Philip Johnson said, “You can only approach a house on an angle.” Eccentric, perhaps. But his architectural eye knew that approaching at a 45 degree angle shows the depth of the structure. Each of the eight structures on his grounds in New Canaan, CT are connected–visually, in repeated motifs, and through an angled, promenade approach.
The Glass House, from 1949, is only one of the phenomenons to see. Johnson, who proclaimed himself his own best client, considered the property a “50 year diary” in which he could experiment with new ideas. As one of the great innovators of the International Style, Johnson broke free from the mid-century restrictions of glass and steel.
Look at how as late as 1995, Johnson explores architecture as sculpture. The Frank Stella/Frank Gehry inspired Da Monsta is an organic red and black sculpture plopped at the entrance, near the Post-Modern gate (depicted in the slide show below). He said windows and doors could always be added later. Inside, there are no straight lines. The walls and ceiling are all angles and curves.
The dimly lit interior is womb-like, with a sacred feeling, reminiscent of Corbusier’s Chapel at Ronchamp. Both Corbusier and Johnson move beyond the International Box to this sensual, textural, anti-glass-and-steel feel to something much more of the earth, spiritual in its essence. Perhaps the wisdom of age overcomes their youthful, masculine attempts to assert themselves against/over nature.
Johnson never lost the International-Style love of circles and squares, and the motifs are found all over the grounds. He imposed geometry on the terrain clearing out trees (he said, “In Connecticut, you can’t see the trees for the trees,” and never felt guilty for taking some out), sculpting the sight-lines he wanted. He had the grass cut in stripes. The trimmed the branches of the pine trees, so the needles would fall just the way he liked them.
Like an Earth artist, he constructed a tumulus, or burial mound, over his art gallery, when he decided he had added enough architecture. But not before Donald Judd contributed his circular sculpture as part of the promenade to the Glass House. Across from the Glass House, you see the yang to its yin–the Brick House. Heavy. solid, private, the Brick House was ostensibly the guest house, but Johnson said “that’s where you have to go to ‘ball,’ if you remember that euphemism.” With guests like Andy Warhol, you can imagine what kind of love nest the Brick House must have been.

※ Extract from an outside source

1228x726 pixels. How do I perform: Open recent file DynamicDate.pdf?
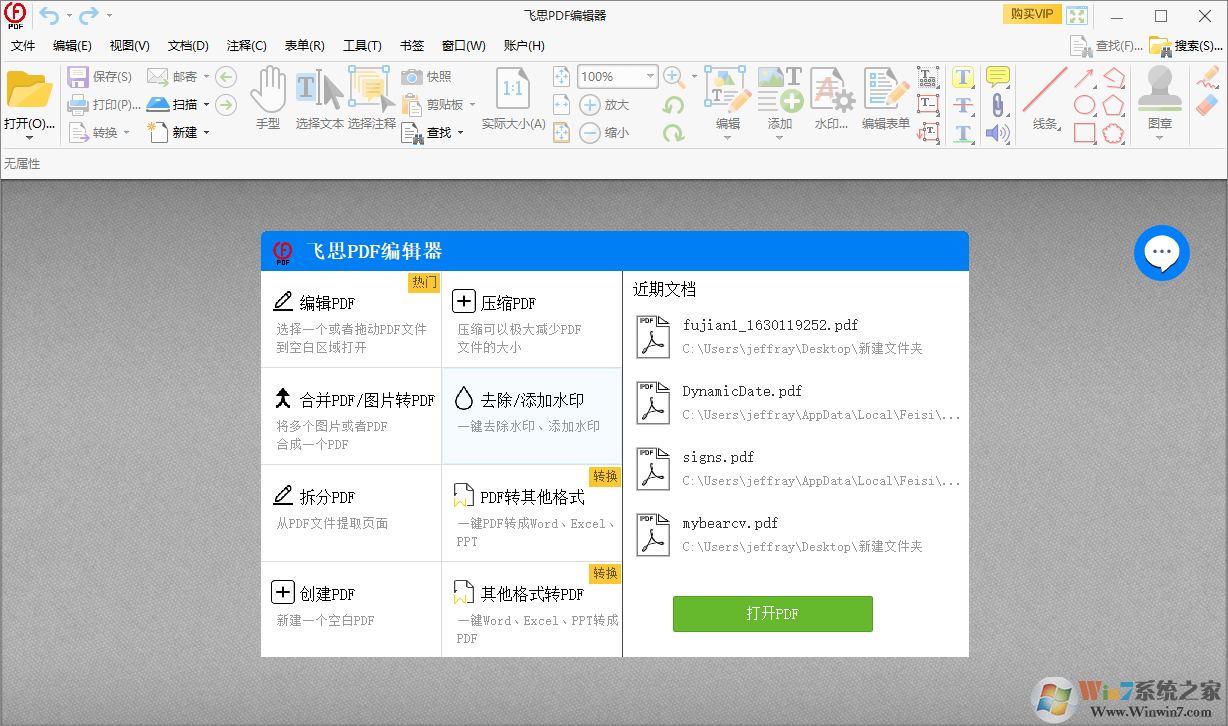(740, 391)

The interior of the glass house gives you the stunning connection with nature you might expect, reminiscent of Frank Lloyd Wright’s Falling Water. But there were surprises in the interior as well. Not the Mies Van der Rohe furniture, not the Richard Kelly lighting, not the Ken Price sculpture (all fabulous), but the Nicholas Poussin neoclassical architectural landscape, freestanding on an easel in the full sunlight, really was unexpected. Johnson lined the painting up so its horizon line acted as a continuation of nature’s horizon.
But I can’t help wondering if there isn’t something just a bit passive-aggressive about taking a Poussin, which hung in his office at MoMA, and placing it in conservation-destroying, direct sunlight. The painting’s colors are dimmed, with paint flecking off to this day. His art collection, in the bunker, only seen in artificial life, features modernist and post-modernist friends and colleagues–Frank Stella, Julian Schnabel, Robert Rauschenberg, Michael Heiser, Cindy Sherman, you get the idea. Not a single artist working before 1945, except that poor, over-exposed Poussin.
What I most resonated with in Johnson’s personality and themes is the idea of “Safe-Danger.” He built an eyebrow bridge that shakes slightly when we walk over it. He liked to think of the buildings as pods, each with its own purpose. But then he built a classically-inspired Folly (how Post Modern!), too small to stand up in comfortably, for picnics and such. In honor of his friend Lincoln Kirstein, he built a stairway to nowhere. A staffer climbed it, no handrails, for a video shown in the Visitor’s Center. Not for the faint of heart! See it, vertical sculpture-like, above the Folly?
In 1967, Johnson hosted a “Country Happening” with Merce Cunningham and John Cage. I wonder if George Segal was there. In his sculpture gallery, Johnson has one of the Segal Lovers in Bed, a series of his more beautiful works. But before all this modern and post-modern art collection, Johnson was a mid-century man. He moved to New Canaan to be near friends from his Harvard years, architects who shaped the town with 120 mid-century modernist homes. Ninety still survive today and are open for the occasional home tour. But that, alas, is for another day. The sun was setting, and tired girls had to board the train back to New York City.